Symbolic solution of linear differential equations and systems by the Laplace transform method using SymPy

The implementation of algorithms in Python using symbolic calculations is very convenient when solving problems of mathematical modeling of objects defined by differential equations. To solve such equations, Laplace transformations are widely used, which, to put it simply, allow us to reduce the problem to solving the simplest algebraic equations.

In this publication, I propose to consider the functions of the direct and inverse Laplace transform from the SymPy library, which allow using the Laplace method to solve differential equations and systems using Python tools.

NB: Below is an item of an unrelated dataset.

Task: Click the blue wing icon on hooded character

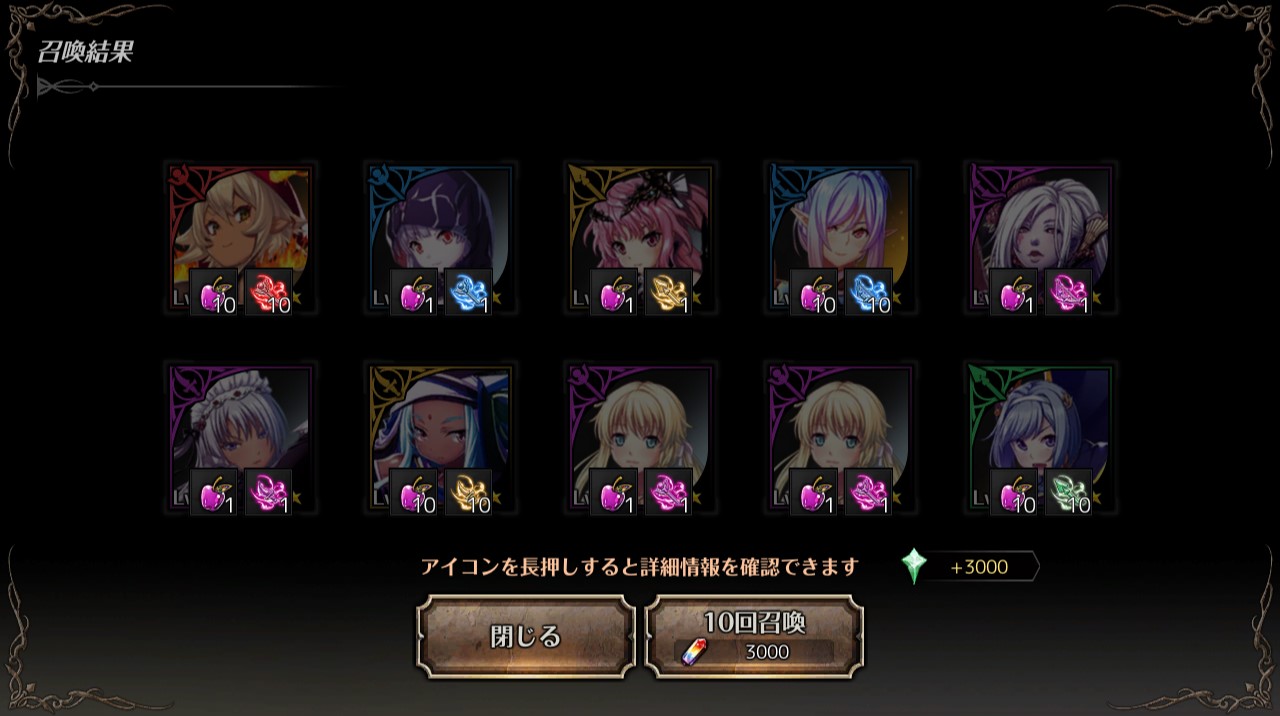Action: (469, 292)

The Laplace method itself and its advantages in solving linear differential equations and systems are widely covered in the literature, for example, in the popular publication [1]. In the book, the Laplace method is given for implementation in licensed software packages Mathematica, Maple and MATLAB (which implies the acquisition of this software by an educational institution) on selected examples by the author.

Let us try today to consider not a separate example of solving a learning problem using Python, but a general method for solving linear differential equations and systems using the functions of the direct and inverse Laplace transform. At the same time, we keep the learning moment: the left side of a linear differential equation with Cauchy conditions will be formed by the student himself, and the routine part of the problem, consisting in the direct Laplace transform of the right side of the equation, will be performed using the laplace_transform () function.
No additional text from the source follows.